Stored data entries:
■ ■ ■ ■

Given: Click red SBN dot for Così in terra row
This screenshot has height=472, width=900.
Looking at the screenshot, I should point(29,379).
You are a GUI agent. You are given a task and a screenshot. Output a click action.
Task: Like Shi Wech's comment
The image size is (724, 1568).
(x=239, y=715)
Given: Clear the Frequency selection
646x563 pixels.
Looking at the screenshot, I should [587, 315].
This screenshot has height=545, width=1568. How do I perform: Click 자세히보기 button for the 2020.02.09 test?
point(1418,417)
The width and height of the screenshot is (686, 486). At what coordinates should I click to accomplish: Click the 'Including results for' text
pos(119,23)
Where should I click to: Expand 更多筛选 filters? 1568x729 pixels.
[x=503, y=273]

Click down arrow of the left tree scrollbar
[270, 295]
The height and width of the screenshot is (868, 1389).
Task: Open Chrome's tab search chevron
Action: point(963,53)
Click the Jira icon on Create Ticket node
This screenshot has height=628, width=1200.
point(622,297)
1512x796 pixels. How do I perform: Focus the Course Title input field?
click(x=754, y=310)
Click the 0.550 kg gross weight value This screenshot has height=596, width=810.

■ ■ ■ ■

> **WORK TASK**
Lines from the one containing "Click the Jira icon on Create Ticket node" through the end of the entries above must be copied exactly; include both ends and no other lines.

> **EXERCISE OUTPUT**
Click the Jira icon on Create Ticket node
This screenshot has height=628, width=1200.
point(622,297)
1512x796 pixels. How do I perform: Focus the Course Title input field?
click(x=754, y=310)
Click the 0.550 kg gross weight value This screenshot has height=596, width=810.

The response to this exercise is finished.